PE trading and volumes rebounded as April fully commenced. Healthy demand and tight availability kept commodity-grade pricing stable at generally elevated levels. High-density (HD) PE took over as the primary mover in the PlasticsExchange marketplace, with relatively high volumes of Injection and Blow Molding grades changing hands, both domestic and export to Mexico and Europe. Low-density (LD) PE film grades also saw swift sales, with replacement material hard to find. Linear-low-density (LLD) PE Injection grades also moved well, and while there was demand for LDPE Injection, supplies were scarce and carried a hefty premium, limiting transactions.

Despite the substantial movement of volume, export offers remained constrained at the beginning of April, a time when they might otherwise be plentiful, writes the PlasticsExchange. Producers secured their $0.04/lb March increase — the first uptick in contract pricing since July 2021. With limited export outlets because of logistics constraints, producers seem to have throttled back reactors to keep their surplus inventories from becoming overly burdensome. Perhaps the tight domestic availability and upward market momentum could propel PE prices even higher, as there is an additional $0.06/lb increase on average proposed for April.

In the PP market, demand stayed strong amid challenged supply and volatile monomer costs. Completed volumes at the PlasticsExchange clocked in at their highest tally in more than a month and were well distributed among homo-polymer, co-polymer, and random co-polymer PP grades. Prime PP prices shed a cent following weaker PGP monomer, and are still within striking distance of 2022 highs, though they are far off from year-ago levels, reports the PlasticsExchange.

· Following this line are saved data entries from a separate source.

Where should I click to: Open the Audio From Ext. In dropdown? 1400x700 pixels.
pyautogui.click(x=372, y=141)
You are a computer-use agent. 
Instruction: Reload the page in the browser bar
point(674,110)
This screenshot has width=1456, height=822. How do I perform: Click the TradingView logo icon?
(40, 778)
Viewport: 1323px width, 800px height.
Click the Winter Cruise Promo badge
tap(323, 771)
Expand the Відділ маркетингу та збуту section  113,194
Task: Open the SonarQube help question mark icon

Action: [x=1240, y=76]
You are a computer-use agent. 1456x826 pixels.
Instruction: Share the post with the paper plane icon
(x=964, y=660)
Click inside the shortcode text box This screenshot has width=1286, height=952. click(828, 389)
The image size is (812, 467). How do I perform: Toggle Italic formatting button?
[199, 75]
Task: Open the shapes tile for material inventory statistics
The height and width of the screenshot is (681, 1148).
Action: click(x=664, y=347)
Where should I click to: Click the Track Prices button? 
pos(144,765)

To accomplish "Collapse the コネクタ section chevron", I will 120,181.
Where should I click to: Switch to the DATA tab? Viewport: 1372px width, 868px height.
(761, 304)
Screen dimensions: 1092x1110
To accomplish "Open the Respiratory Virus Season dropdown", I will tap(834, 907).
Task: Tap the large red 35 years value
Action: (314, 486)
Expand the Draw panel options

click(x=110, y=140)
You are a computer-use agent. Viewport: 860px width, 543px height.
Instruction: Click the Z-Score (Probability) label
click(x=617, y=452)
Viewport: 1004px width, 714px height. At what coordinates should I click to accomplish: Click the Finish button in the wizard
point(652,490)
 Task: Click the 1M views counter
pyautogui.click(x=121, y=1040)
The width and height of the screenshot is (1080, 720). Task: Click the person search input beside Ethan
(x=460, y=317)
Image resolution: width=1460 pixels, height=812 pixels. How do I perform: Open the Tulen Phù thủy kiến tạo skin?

The modest PP decline last week came as feedstock PGP and crude oil prices softened, and a steady stream of mostly off-grade railcars pelted the market, while imported Prime was sparse. Prime domestic railcars were available on a monomer plus margin basis, but most spot buyers like to transact at a firm and solid price. Although PP pricing declined a penny this past week, overall availability remains challenged with a pair of force majeure declarations in place, one in Louisiana and the other in California. After the $0.10/lb cost-push increase in March PP contracts, additional margin-enhancing efforts have been scattered, so April pricing will likely just follow the change in monomer costs again.